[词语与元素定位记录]
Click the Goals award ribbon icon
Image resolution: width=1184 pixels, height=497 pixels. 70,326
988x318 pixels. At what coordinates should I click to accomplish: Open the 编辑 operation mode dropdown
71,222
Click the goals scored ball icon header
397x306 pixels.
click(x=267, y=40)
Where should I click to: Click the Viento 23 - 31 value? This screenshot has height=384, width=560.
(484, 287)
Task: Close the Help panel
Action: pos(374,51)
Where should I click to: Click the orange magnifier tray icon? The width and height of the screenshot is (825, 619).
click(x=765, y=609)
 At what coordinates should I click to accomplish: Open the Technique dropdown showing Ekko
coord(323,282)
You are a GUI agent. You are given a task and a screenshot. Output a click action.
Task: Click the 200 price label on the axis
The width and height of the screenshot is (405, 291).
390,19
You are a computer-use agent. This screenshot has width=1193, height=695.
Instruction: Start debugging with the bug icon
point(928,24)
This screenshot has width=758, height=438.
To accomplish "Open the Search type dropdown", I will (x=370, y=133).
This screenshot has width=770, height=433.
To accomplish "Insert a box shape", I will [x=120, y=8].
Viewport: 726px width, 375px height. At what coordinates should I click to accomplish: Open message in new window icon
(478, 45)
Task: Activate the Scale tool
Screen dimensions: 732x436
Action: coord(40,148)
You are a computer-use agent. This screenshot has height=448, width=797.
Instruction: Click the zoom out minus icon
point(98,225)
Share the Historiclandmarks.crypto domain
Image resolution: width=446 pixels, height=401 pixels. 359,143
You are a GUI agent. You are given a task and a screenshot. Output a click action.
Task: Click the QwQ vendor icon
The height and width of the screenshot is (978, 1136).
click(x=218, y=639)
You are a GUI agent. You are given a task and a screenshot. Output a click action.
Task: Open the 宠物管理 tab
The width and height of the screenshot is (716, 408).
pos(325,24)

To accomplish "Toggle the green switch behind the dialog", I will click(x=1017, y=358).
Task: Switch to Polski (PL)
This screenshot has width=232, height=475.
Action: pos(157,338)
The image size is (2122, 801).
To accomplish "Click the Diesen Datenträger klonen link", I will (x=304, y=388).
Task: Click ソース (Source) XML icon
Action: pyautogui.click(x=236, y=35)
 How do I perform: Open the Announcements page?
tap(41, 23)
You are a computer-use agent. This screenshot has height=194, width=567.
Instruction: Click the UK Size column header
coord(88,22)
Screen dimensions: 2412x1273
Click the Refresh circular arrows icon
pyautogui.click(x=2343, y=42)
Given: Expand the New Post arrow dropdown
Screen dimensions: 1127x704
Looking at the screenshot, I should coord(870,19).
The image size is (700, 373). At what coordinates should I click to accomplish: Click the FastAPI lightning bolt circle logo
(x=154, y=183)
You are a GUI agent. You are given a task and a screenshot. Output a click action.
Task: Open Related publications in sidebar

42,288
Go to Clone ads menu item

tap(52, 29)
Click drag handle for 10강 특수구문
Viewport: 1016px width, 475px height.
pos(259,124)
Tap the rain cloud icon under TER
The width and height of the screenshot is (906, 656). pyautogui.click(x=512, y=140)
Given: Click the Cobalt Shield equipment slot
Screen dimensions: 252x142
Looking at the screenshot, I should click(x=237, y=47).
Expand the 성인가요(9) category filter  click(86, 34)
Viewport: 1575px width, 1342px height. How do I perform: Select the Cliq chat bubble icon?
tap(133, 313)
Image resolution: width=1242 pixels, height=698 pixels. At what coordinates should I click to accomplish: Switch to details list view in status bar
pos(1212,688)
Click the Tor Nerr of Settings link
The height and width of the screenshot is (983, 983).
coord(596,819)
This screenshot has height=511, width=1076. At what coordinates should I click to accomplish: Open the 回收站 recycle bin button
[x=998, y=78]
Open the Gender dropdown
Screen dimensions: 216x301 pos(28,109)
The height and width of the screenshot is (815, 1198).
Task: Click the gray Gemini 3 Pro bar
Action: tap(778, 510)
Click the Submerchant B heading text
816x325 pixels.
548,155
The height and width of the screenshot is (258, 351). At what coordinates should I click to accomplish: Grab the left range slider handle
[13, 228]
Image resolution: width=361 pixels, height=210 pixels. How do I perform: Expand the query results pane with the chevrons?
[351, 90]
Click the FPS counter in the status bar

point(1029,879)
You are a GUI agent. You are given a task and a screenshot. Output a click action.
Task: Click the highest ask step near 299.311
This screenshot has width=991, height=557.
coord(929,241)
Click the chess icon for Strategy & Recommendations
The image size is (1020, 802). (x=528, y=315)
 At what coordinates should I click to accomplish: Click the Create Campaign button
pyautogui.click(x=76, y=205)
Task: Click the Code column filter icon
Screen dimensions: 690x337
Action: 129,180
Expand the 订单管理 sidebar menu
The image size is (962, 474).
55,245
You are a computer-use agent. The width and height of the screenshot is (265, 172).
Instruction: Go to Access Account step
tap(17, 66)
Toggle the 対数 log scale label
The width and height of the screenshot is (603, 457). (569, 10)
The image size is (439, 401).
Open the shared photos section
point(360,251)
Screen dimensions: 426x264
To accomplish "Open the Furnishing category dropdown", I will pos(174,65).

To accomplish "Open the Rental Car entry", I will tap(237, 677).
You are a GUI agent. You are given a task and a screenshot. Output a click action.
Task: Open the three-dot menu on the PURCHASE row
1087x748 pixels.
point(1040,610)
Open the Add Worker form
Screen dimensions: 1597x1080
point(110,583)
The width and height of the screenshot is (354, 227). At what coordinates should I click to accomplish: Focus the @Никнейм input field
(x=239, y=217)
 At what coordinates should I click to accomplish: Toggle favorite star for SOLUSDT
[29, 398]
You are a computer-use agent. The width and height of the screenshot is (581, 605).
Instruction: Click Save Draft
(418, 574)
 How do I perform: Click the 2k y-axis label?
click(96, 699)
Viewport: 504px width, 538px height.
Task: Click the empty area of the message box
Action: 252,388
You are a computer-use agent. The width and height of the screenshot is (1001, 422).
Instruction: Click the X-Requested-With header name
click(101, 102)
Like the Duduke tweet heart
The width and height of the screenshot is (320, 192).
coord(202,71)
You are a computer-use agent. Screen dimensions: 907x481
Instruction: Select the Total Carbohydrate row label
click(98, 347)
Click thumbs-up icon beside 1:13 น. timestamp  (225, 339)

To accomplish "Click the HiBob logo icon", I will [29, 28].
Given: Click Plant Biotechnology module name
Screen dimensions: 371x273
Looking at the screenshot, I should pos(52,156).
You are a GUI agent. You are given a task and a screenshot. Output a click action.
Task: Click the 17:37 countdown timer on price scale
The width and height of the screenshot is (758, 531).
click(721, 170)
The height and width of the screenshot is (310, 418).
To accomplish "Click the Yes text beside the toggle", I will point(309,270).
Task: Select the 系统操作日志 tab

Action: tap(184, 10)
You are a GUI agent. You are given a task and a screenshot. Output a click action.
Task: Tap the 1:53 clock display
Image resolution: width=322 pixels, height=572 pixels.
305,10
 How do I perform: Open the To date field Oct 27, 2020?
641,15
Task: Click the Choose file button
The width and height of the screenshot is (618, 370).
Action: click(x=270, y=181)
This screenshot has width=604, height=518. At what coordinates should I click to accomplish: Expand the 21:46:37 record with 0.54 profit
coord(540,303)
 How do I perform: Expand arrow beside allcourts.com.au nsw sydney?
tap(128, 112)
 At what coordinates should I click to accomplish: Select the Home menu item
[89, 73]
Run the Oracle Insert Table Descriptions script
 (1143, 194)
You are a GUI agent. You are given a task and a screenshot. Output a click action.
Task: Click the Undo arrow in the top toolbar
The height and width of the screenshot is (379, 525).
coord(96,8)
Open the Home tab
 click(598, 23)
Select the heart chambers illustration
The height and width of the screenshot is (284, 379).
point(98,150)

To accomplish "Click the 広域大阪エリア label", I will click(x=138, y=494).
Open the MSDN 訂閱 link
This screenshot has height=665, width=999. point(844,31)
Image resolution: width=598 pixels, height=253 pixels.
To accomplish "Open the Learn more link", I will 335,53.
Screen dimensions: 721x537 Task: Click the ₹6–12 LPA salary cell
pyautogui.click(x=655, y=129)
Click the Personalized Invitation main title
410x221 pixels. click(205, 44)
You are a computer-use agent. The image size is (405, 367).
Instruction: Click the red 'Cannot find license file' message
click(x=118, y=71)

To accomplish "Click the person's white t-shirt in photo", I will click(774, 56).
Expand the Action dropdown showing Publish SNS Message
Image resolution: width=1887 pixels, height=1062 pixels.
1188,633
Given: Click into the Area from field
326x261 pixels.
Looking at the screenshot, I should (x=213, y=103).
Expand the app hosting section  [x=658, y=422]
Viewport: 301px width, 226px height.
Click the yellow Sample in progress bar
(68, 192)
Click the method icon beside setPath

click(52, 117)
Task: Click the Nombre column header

#### 练习
统计上面的条目中有多少行含有字符串“step”，区分大小写，只写出这个数字。

#### 回答
2